Starting from 2013, my job (and my wife 🙂 ) became increasingly challenging and time consuming for me, so I could not contribute actively to the report any longer, however I kept on sharing my data with CLUSIT to feed their statistics (as I do for everybody asking for it).

One day of October 2014 something happened: I stumbled upon the 2014 edition, and with great surprise and disappointment I discovered that my blog hackmageddon.com magically disappeared from the sources of the data used to derive the statistics, being replaced by a generic “OSINT source”: a clear violation of the conditions under which my data can be used.

As a consequence I wrote an email to the authors of the report, in which I did not authorize them any longer to use the data derived from my blog for the following editions of the CLUSIT report:

Mail

I will save some of your precious time, so here it goes an English translation for you!

Dear **** and ****

I hope this message finds you well
I write these few lines since I recently stumbled upon the 2014 Clusit Report and I just wanted to share some thoughts with you.

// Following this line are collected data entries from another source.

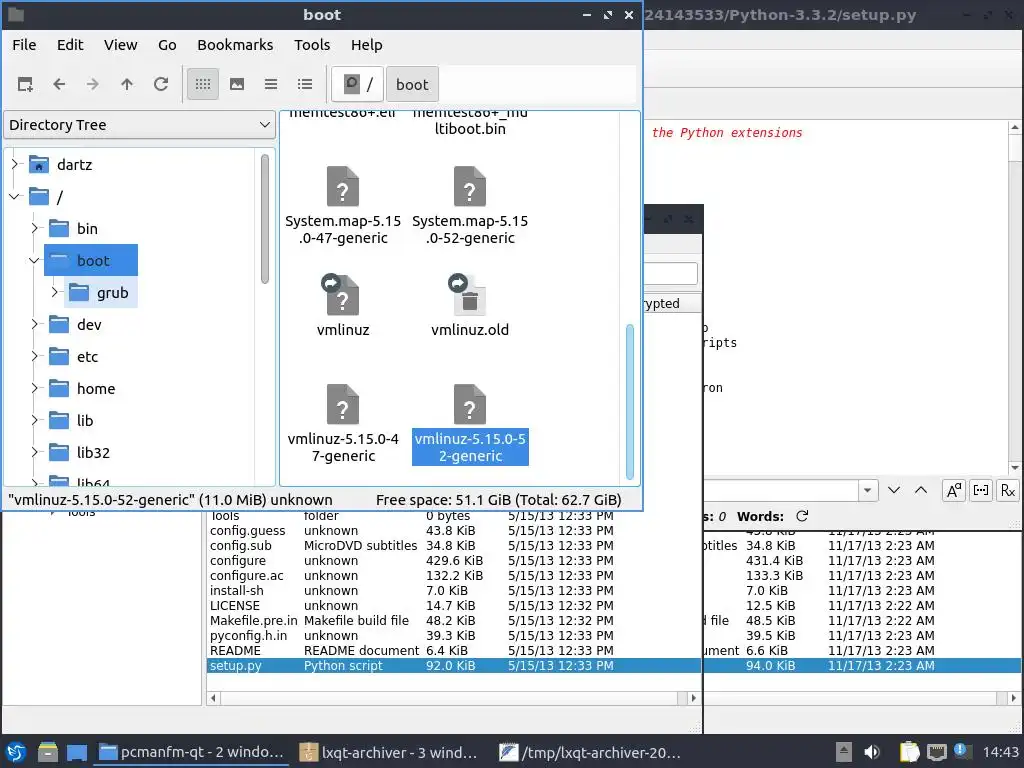Click the boot path button
The height and width of the screenshot is (768, 1024).
pyautogui.click(x=412, y=84)
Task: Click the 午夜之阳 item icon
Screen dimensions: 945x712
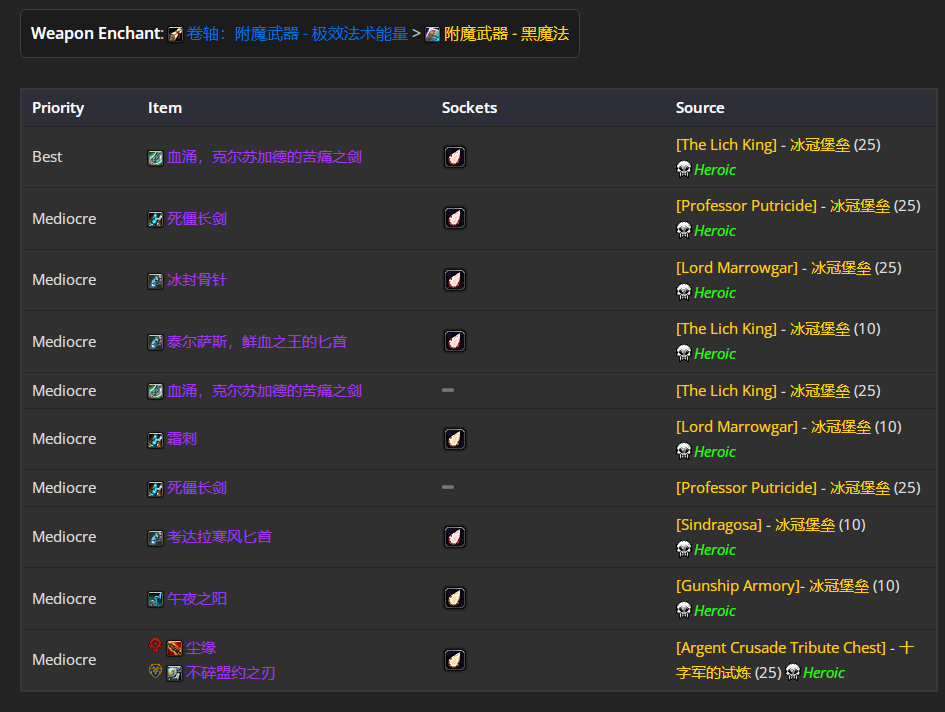Action: [155, 600]
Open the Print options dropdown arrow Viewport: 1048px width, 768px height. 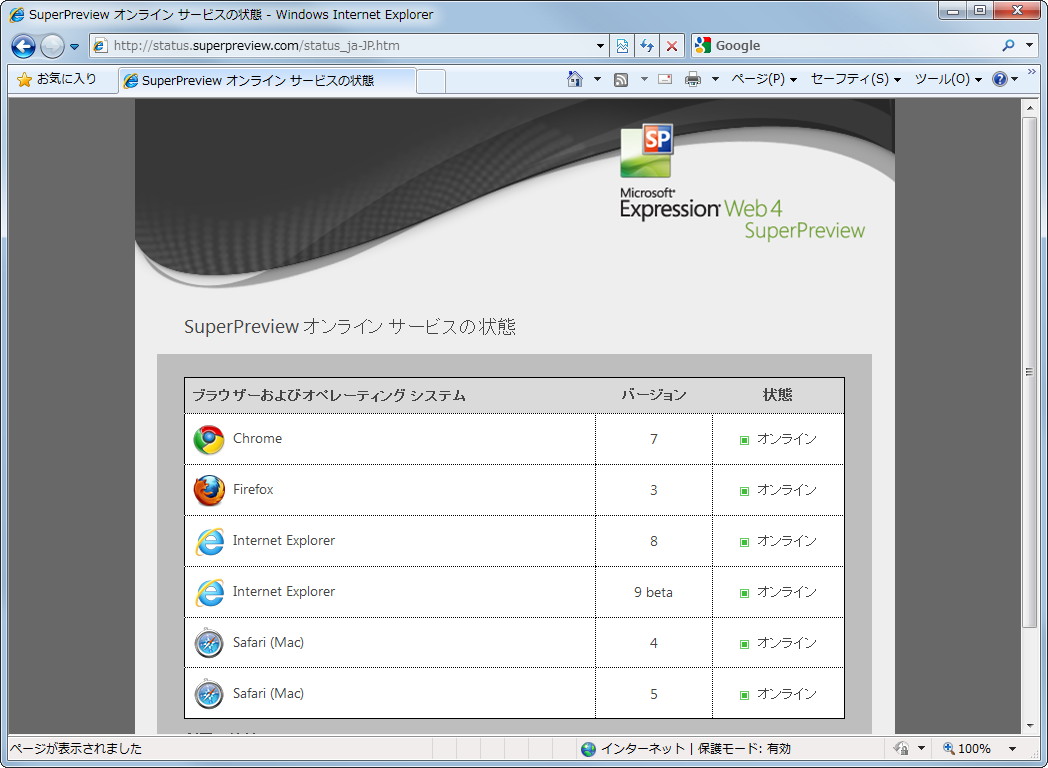tap(713, 77)
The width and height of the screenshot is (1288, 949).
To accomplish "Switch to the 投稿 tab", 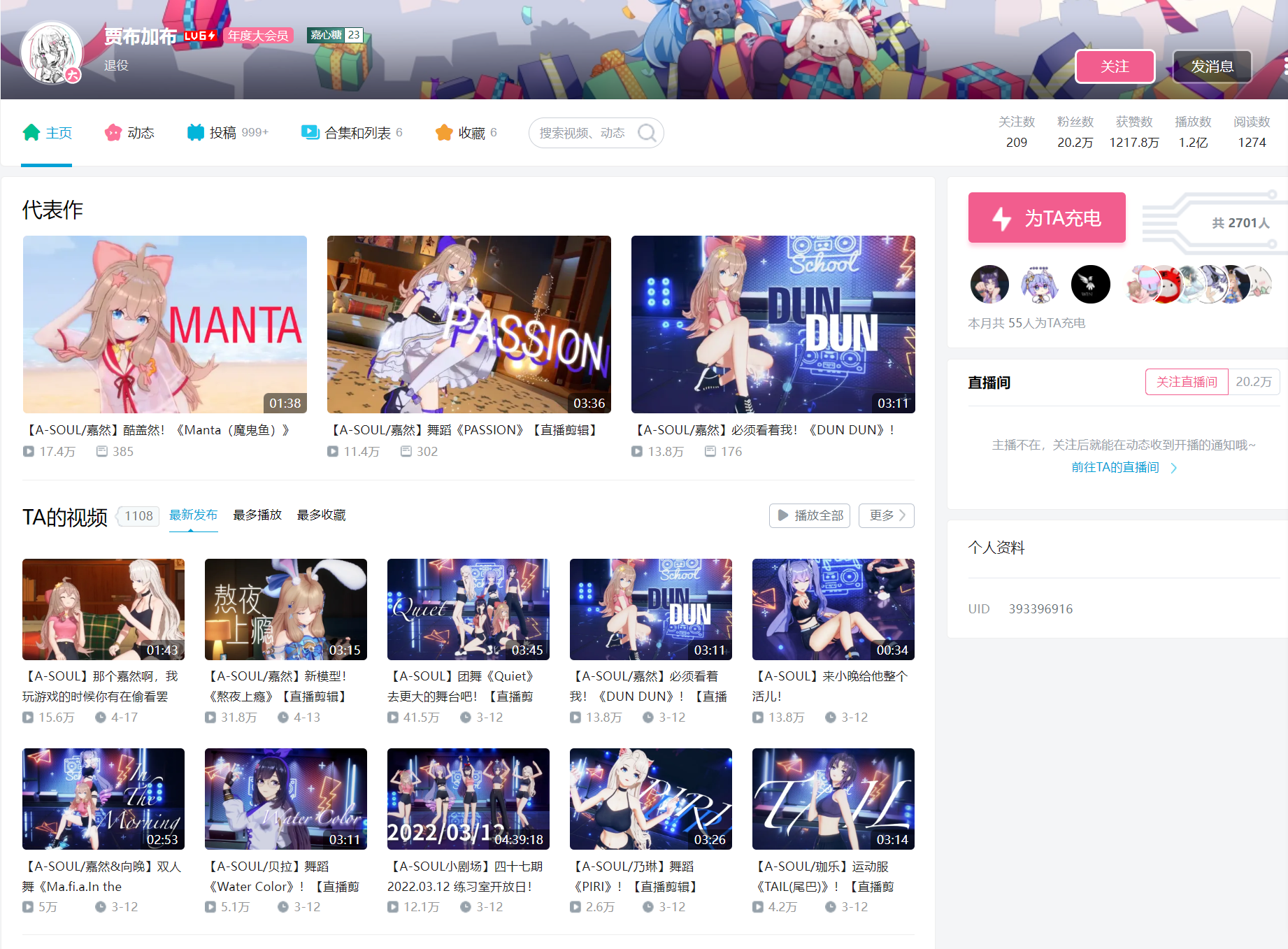I will 223,133.
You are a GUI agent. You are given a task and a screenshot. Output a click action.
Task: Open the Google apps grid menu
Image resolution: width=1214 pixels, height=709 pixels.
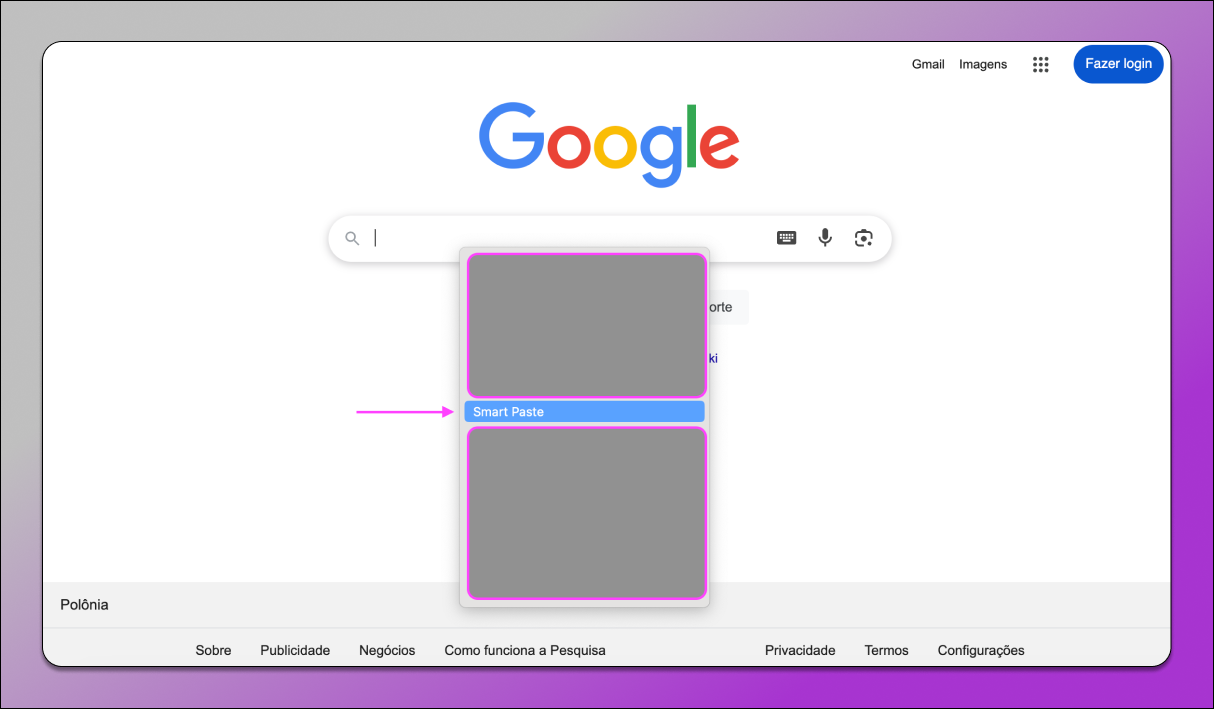click(1040, 64)
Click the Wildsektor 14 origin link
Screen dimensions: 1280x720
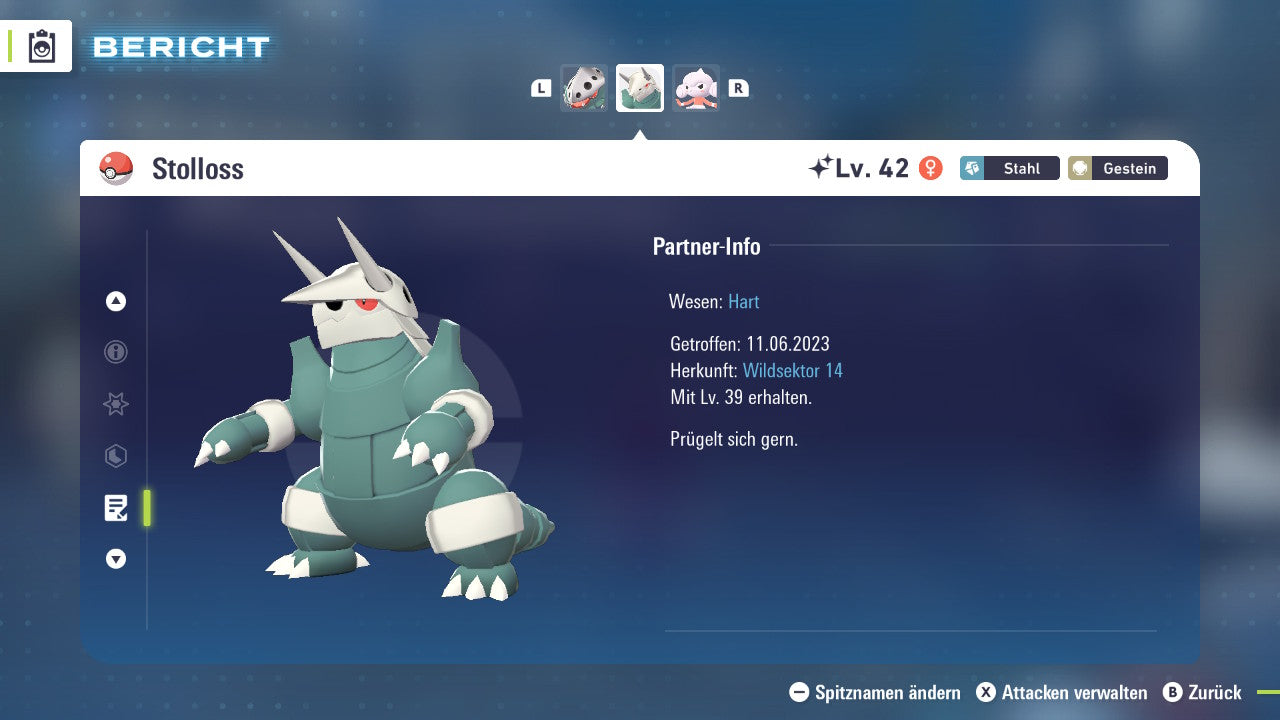pos(792,371)
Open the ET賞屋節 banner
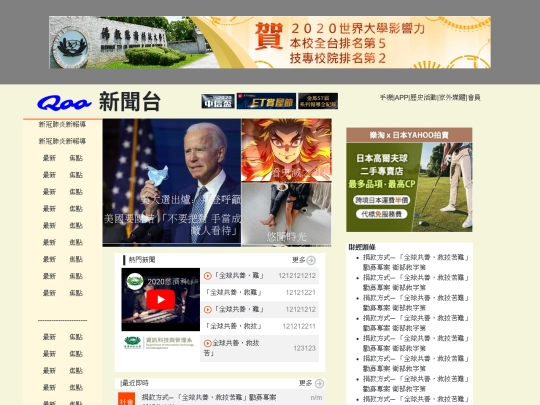 266,101
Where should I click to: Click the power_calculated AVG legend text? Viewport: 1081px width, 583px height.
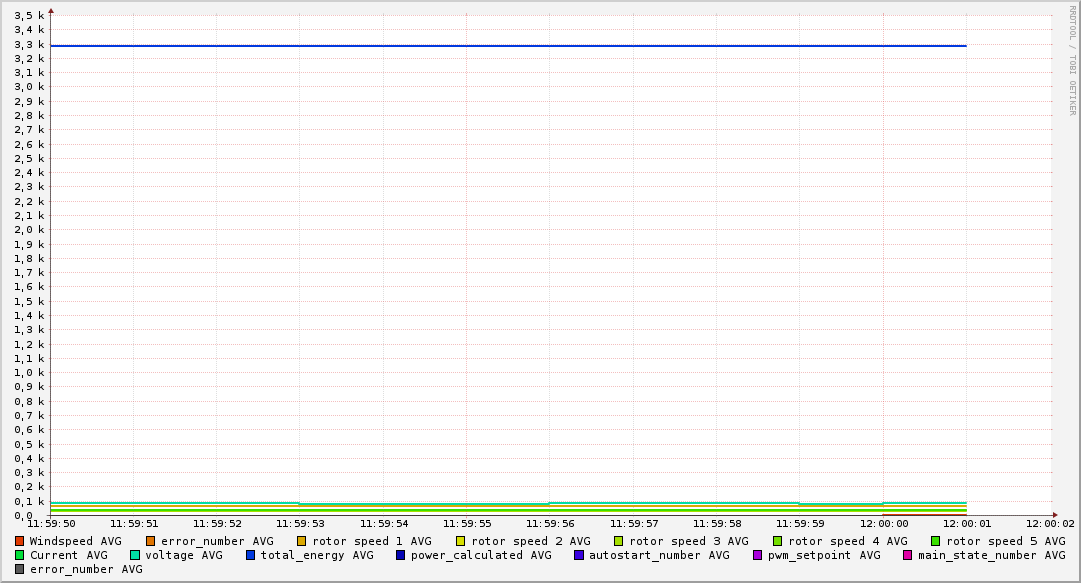pyautogui.click(x=481, y=555)
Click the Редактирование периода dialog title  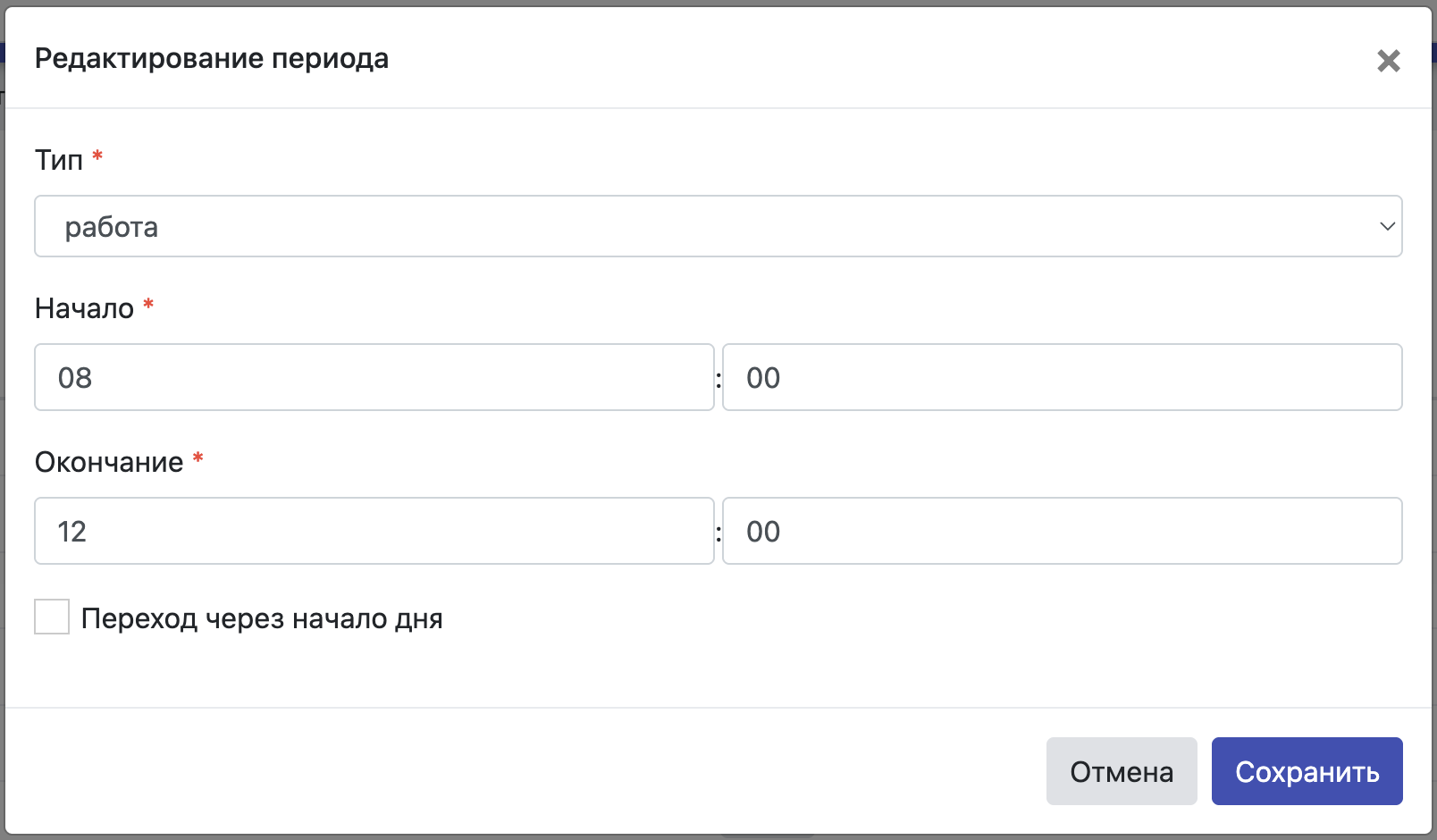tap(212, 59)
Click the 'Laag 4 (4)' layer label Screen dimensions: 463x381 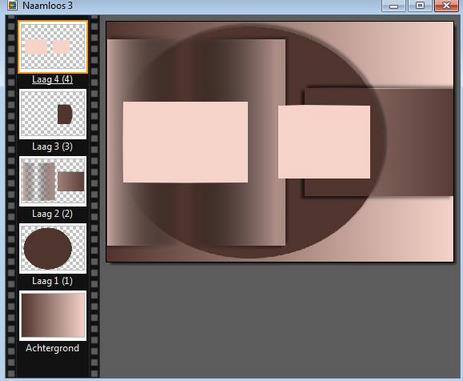[x=52, y=79]
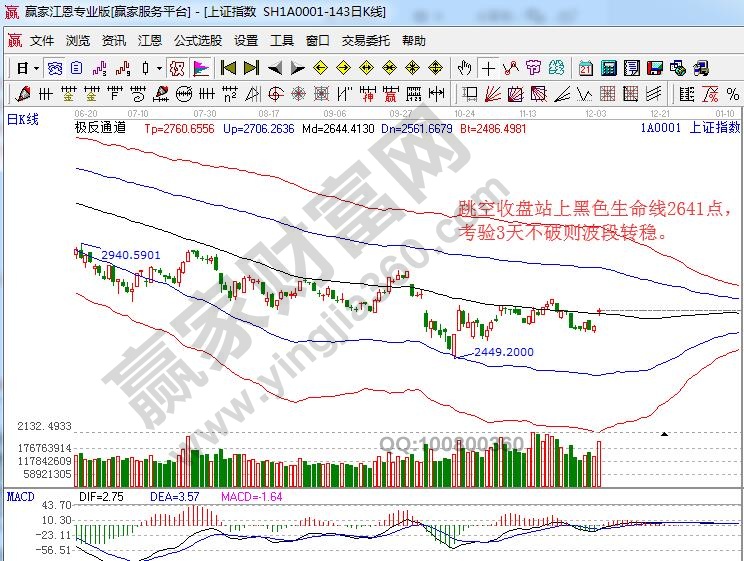Open the calendar icon in toolbar
This screenshot has width=744, height=561.
(x=585, y=68)
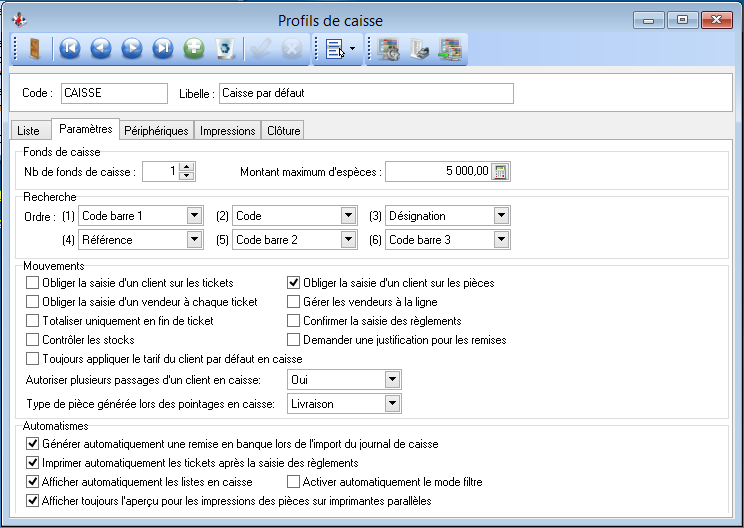Open the calculator for maximum cash amount
This screenshot has height=528, width=744.
(501, 171)
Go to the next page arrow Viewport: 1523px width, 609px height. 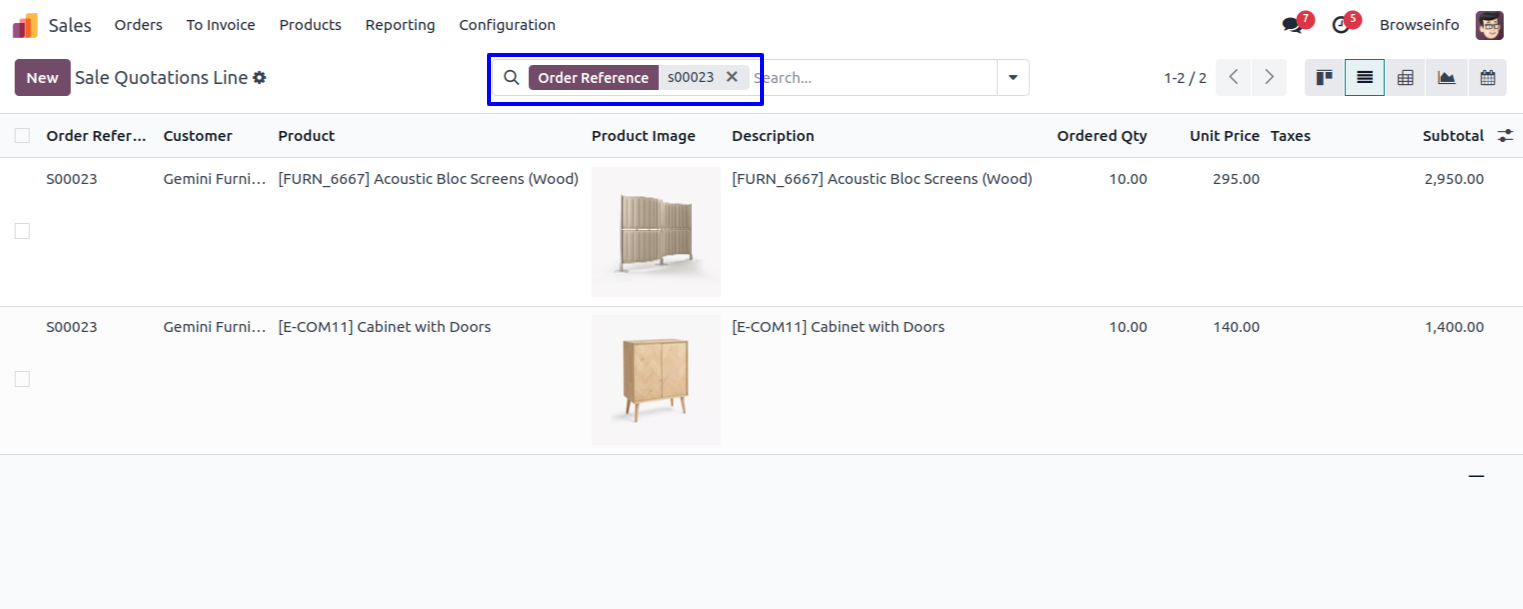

I noticed you keep on using my data, however the source of my blog has disappeared, and I ended up being "merged" with other generic co-authors.
My "merging" is more than legitimate, as my contribution has not been in line with the previous years, however, using my data without quoting the source is a clear violation of the rule the data is available with, rule that is clearly quoted in my blog:

"Anyone intending to use the information contained in my posts is free to do so, provided my blog is mentioned in your article."

As a consequence, I do not authorize you any longer to use my data for the next editions [of the report], whereas, if you decide to retain the data used for the past editions, you will have to quote the source, as done for the previous reports.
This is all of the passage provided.